If you’re using the HMRC “PAYE Tools” product, you probably haven’t realised that everyone in your company can access staff pay records. At least, we didn’t until this week.
A bit of background. I’ve got a book-keeper who does my accounts, payroll, invoicing and debtor-getting. We both need access to files, but I don’t want my techies looking at our accounts or payroll records (too tempting).
So a great solution is to set up a TrueCrypt “encrypted shared drive” on the network. We have all our finance-related data on that, it gets backed up by our IT administrator, but only I and the book-keeper can see this sensitive data because it is password protected.
Historically, we’ve been using the HMRC CD-Rom to do our payroll, and because we need to both have access, we moved the HMRC program to the network. It ran fine, and all the backups were made to the encrypted drive. Job done.
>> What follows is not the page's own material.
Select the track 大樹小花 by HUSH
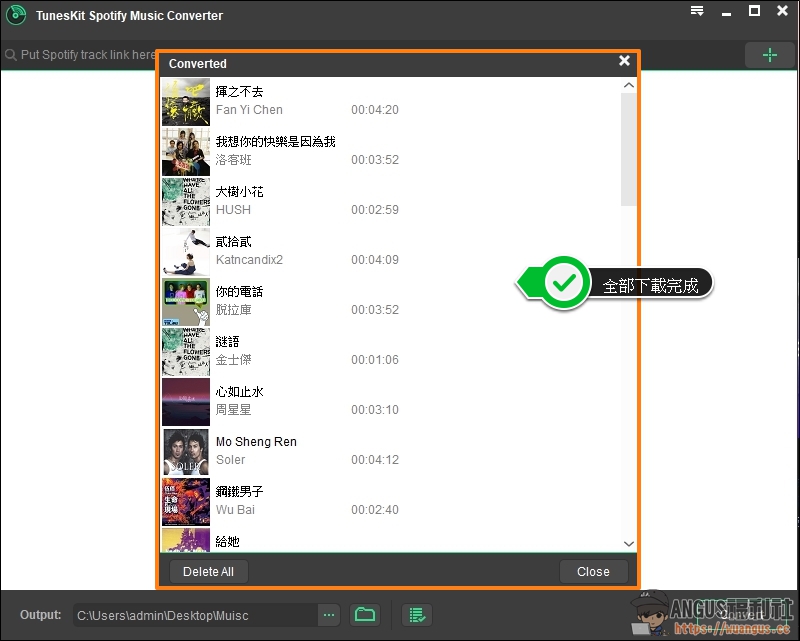The width and height of the screenshot is (800, 641). [300, 201]
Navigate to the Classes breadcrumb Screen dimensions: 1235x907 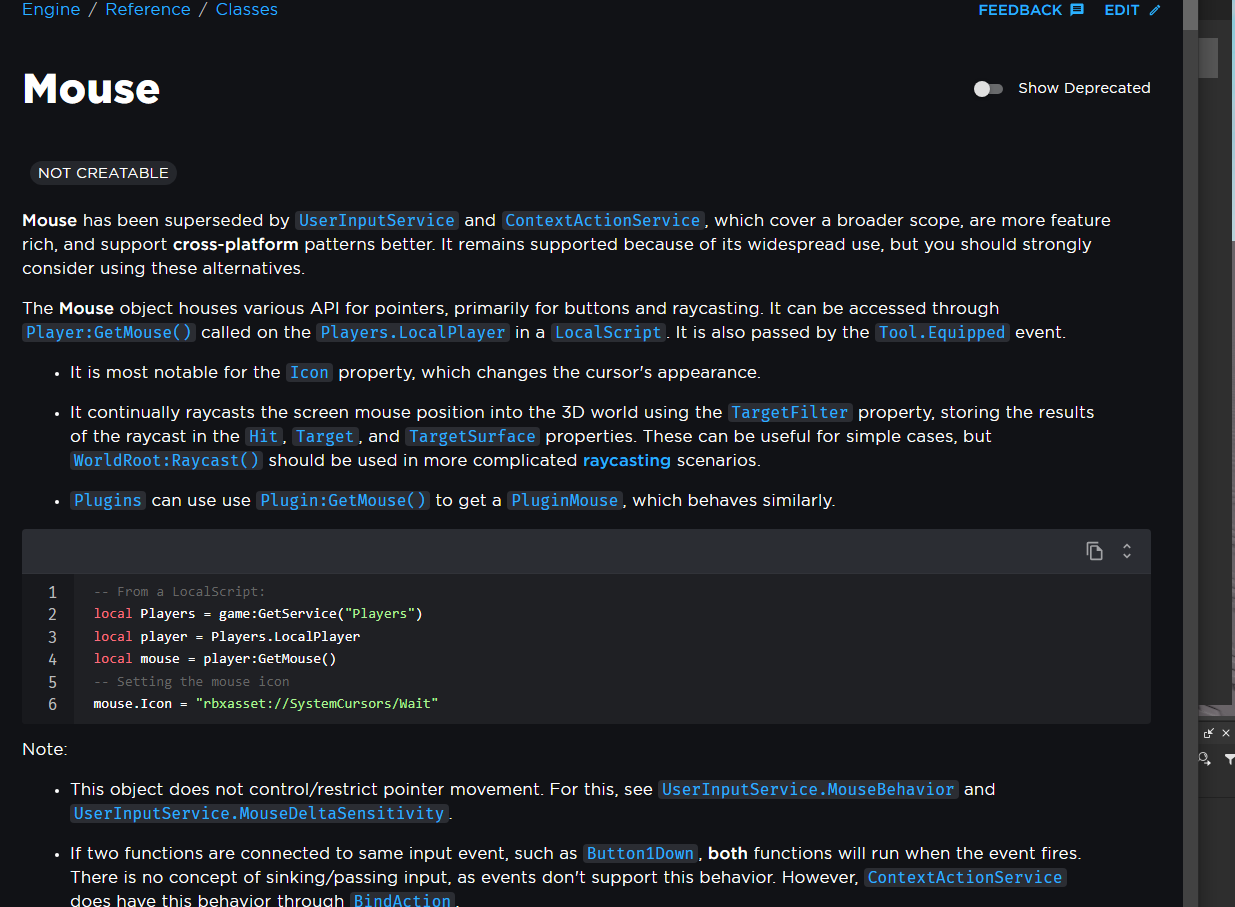(x=246, y=10)
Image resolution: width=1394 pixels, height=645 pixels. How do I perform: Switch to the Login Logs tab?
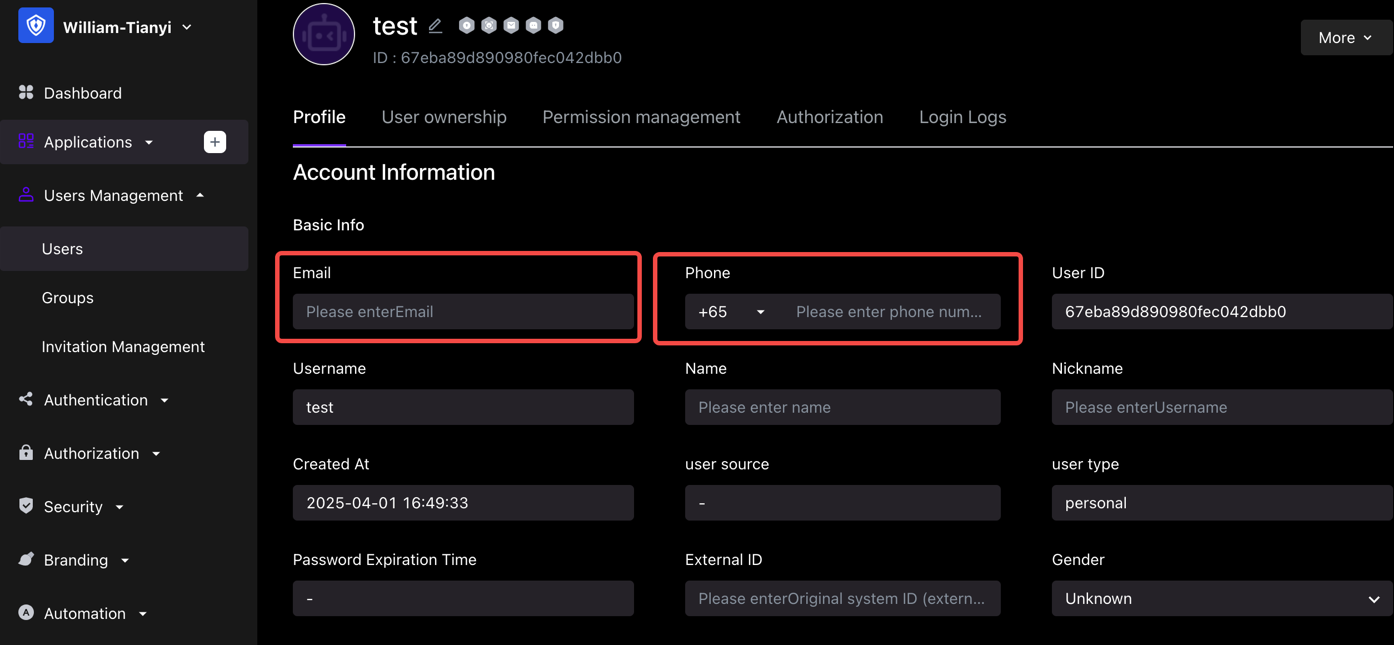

It turns out the data isn’t stored in a subdirectory of the HMRC folder, but on either C:\Users\[username]\HMRC or C:\Users\Public\HMRC.
So.. we’d encrypted the application but not the data!
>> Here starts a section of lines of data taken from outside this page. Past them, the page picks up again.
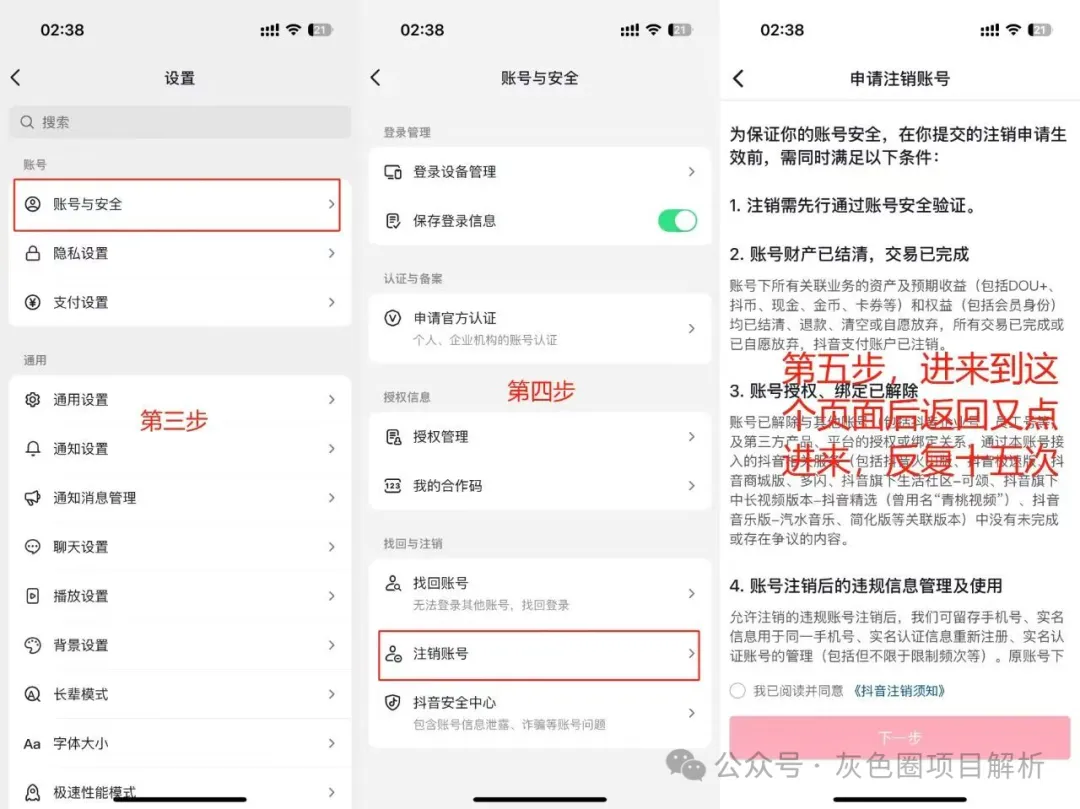Image resolution: width=1080 pixels, height=809 pixels.
Task: Select the 注销账号 menu entry
Action: pos(538,654)
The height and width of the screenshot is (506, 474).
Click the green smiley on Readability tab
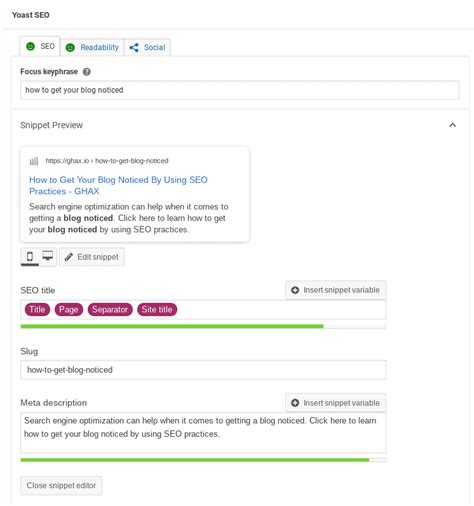coord(70,48)
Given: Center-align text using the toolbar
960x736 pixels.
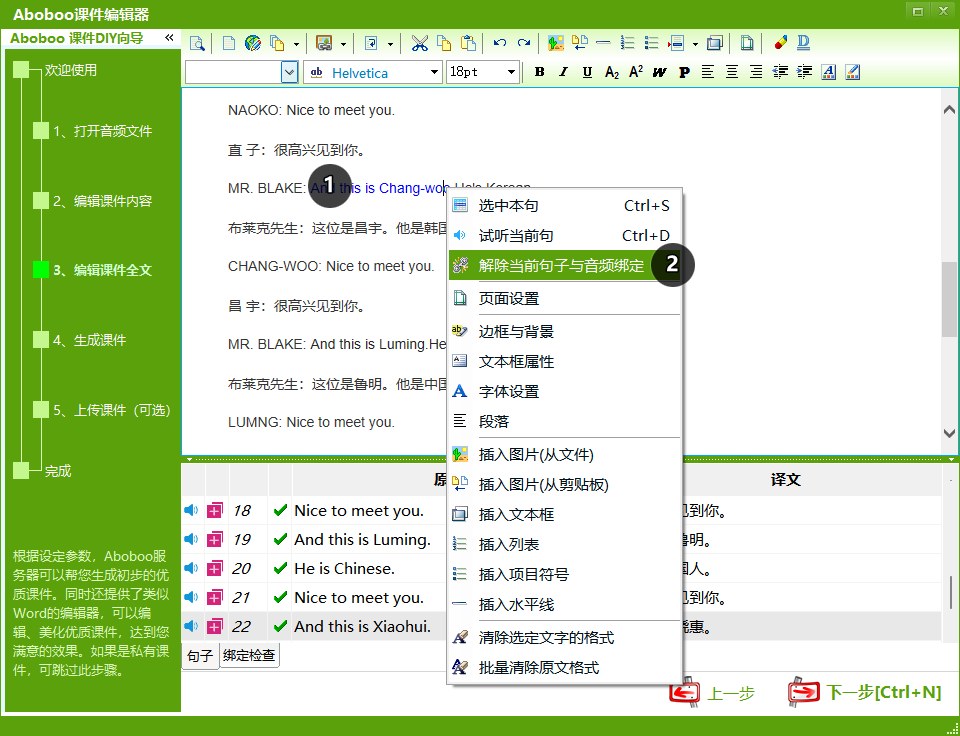Looking at the screenshot, I should [x=732, y=72].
So.. anyone can access payroll data.
We only realised this when we installed the new payetools application to replace the CD-ROM. Despite installing it on the encrypted drive we couldn’t find the data directory anywhere. We even found a config file on the HMRC directory, but changing this made sod all difference.
After hours of investigation I have found a workaround.
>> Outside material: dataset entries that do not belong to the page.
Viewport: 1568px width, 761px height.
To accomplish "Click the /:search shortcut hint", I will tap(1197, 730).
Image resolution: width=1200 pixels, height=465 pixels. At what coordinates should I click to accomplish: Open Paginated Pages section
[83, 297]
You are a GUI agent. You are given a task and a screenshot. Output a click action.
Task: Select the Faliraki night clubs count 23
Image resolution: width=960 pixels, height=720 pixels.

Please note I accept no liability/responsibility for any errors, omissions, etc, this is entirely at your own risk.
How to store your HMRC PAYE data on a shared, encrypted drive using TrueCrypt
I’m assuming you have good computer knowledge, and you’ll have to read up on TrueCrypt etc. from their website. I’m also assuming you have installed and are running the payetools software.
- Run the payetools program, and click on the Options spanner, then on the Application Settings tab, and check the ‘Database Location’ is something like C:\Users\Public\HMRC\payetools. If it isn’t, then you will need to reinstall the HMRC payetools in custom setup mode, selecting the ‘Shared Data’ option where prompted.
- Back up your HMRC PAYE data somewhere safe (you’ll need this backup in a minute)
- Install TrueCrypt on both PCs that you want to access your data
- Create a TrueCrypt volume on a network drive (20Mb should be plenty), and mount it as an R: drive one of the PCs (Important note: you can only mount a TrueCrypt drive on ONE PC at a time)
- Create a folder on this drive called R:\HMRC, and a subfolder R:\HMRC\payetools
- Now, before you run the HMRC payetools program, open a DOS window
- Type %public%, and make a note of the file path %public% is set to now (it will probably be C:\Users\Public)
- Type setx public R:\
- Run the HMRC program – it will create a new database in R:\HMRC\payetools
- Check you are using the right data location - click on the Options spanner again, then on the Application Settings tab, and check the ‘Database Location’ is R:\HMRC\payetools
- Now restore your backup
You should be good to go now.
When you have finished using payetools, close it, then in DOS, type setx public C:\Users\Public (assuming this was the original path you got when you typed %public%)
Remember to close payetools BEFORE unmounting the TrueCrypt drive.
Remember only one person can access the TrueCrypt drive at a time.